Frustrated with blatant illegal activities in Windsor, Weeks organized the Citizens Action Committee shortly after moving to Windsor to look into police inaction "after hearing that people were being beaten up and disappearing" [Windsor Star, Dec. 11/90]. He later collected information on corruption in the Windsor police force and provided it to the Ontario Provincial Police, but had to do so in Detroit in order to ensure his safety. At his wife's insistence, he armed himself with a large screwdriver figuring if he were questioned at the Windsor/Detroit border, "I could always say I was going to fix a clock" [Windsor Star, Dec. 11/90]. This led to a report from the provincial Attorney General Dana Porter in 1950 which was critical of the Windsor police force. Two members of the police commission resigned and later the police chief and deputy chief also resigned.
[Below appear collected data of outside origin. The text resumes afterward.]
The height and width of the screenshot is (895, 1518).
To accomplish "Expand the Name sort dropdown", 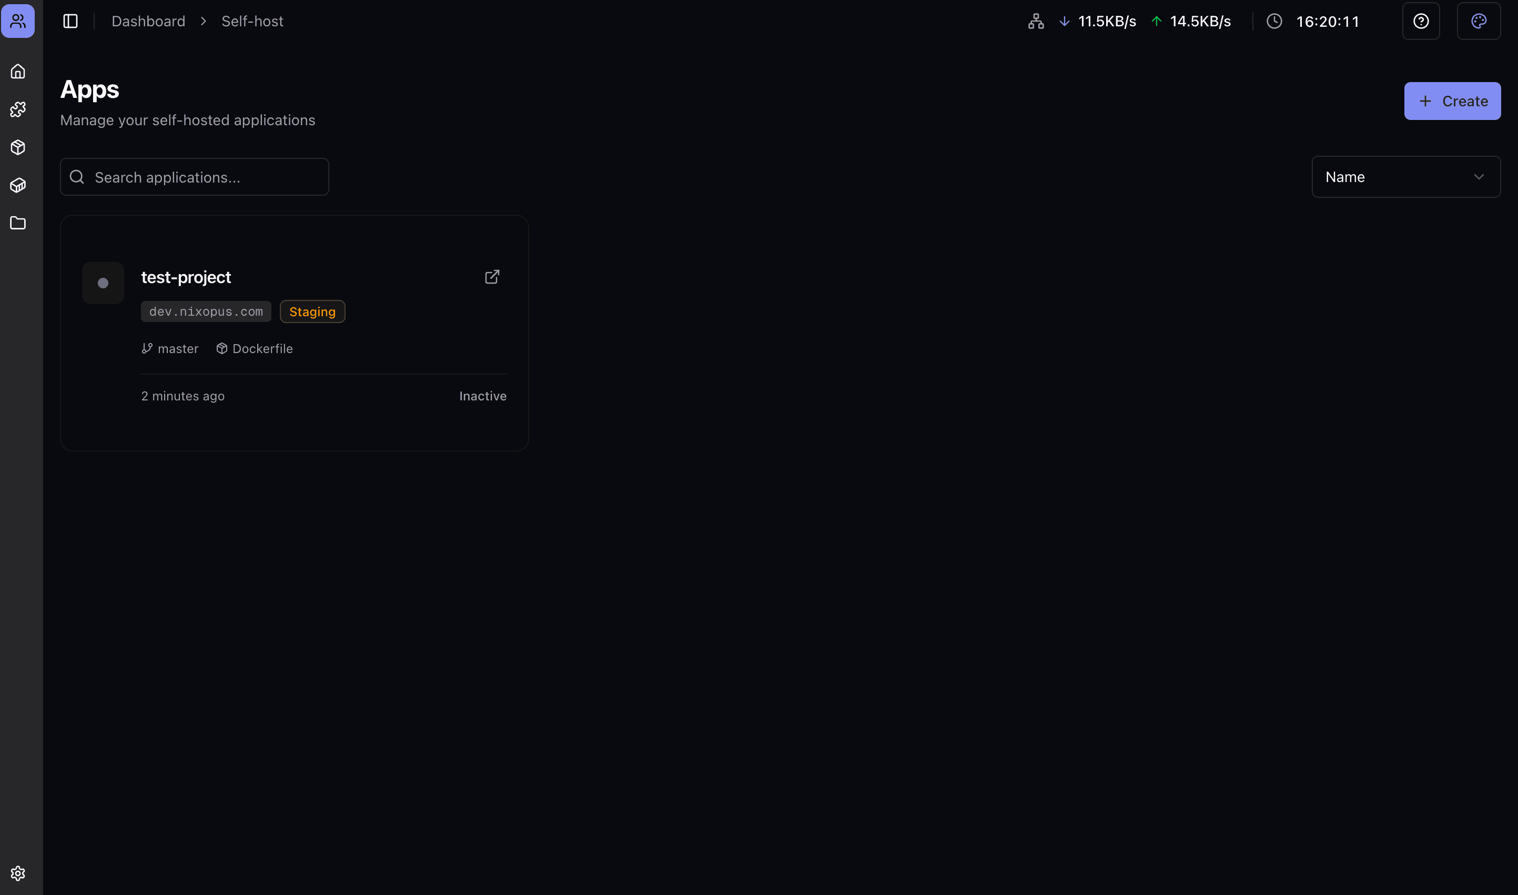I will click(x=1405, y=177).
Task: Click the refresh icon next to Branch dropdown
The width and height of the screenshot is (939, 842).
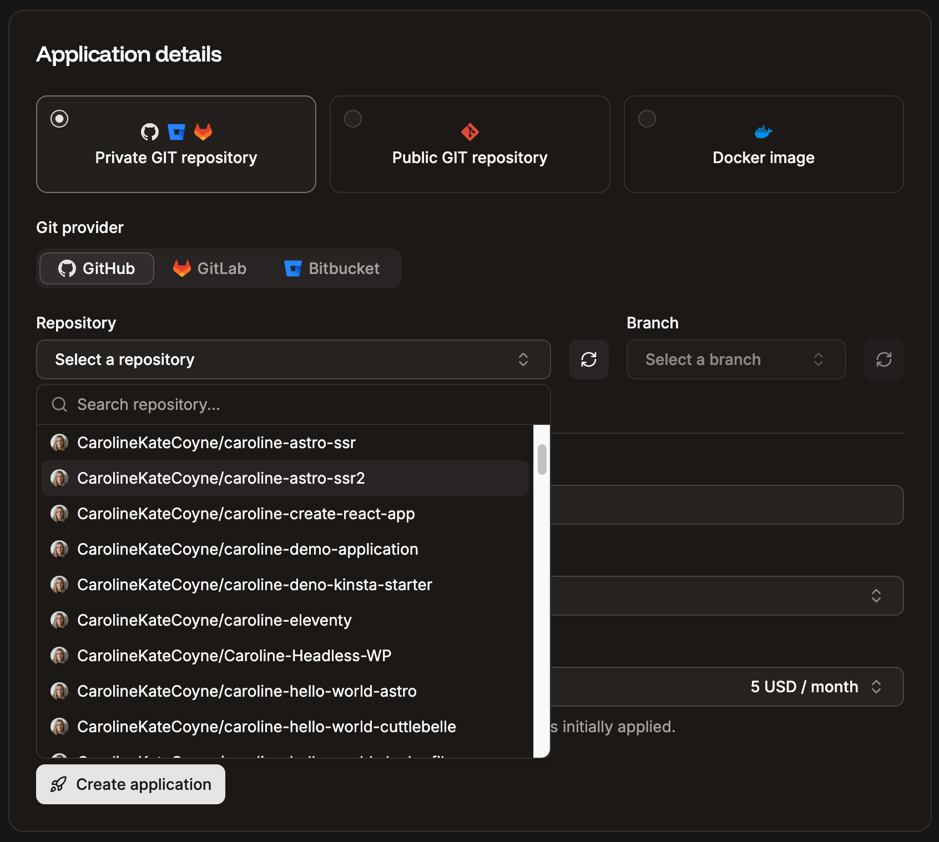Action: [x=884, y=359]
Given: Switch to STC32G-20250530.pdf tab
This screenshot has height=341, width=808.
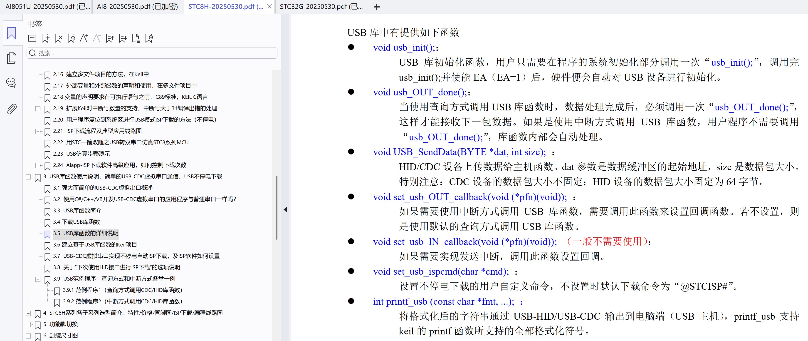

Although mayor Reaume denied any knowledge of the situation, as the third member of the police commission, his reputation was tarnished as well. Weeks was elected to Windsor city council in 1954 and 1965.

When Weeks ran against incumbent mayor Frank Wansbrough in 1974, the initial vote count had him 300 votes behind Wansbrough. However, as there had been a vote counting error, the final tally had Weeks the winner by 749 votes. In February 1982, near the end of his third term, Weeks announced that he would not run for reelection later that year.

As a long-time humanitarian, Weeks was involved in various local efforts to provide safe haven for refugees including those from the Hungarian Revolution of 1956 and most notably, he opened Windsor's doors to the Vietnamese boat people following the end of the Vietnamese War and the Communist takeover in 1975. Because of his efforts, Windsor became the first city in Canada to take in Vietnamese refugees, which encouraged other cities to follow suit. Weeks was also chair of the Windsor branch of UNICEF for many years.

The Bert Weeks Memorial Gardens and Fountain (at the foot of Parent Avenue on the Detroit Riverfront) was opened in September 2005 to honour his memory. This riverfront plaza, waterfall and reflecting pool was built with private donations by friends, colleagues, and local auto unions, as well as a donation from the City of Windsor.

In August 2014, Weeks's son, Howard William Weeks, announced that he would run for a seat on Windsor city council in the election held in October, but did not succeed. Howard subsequently joined in one of the failed lawsuits against the City alleging election impropriety following his failed bid for City Council.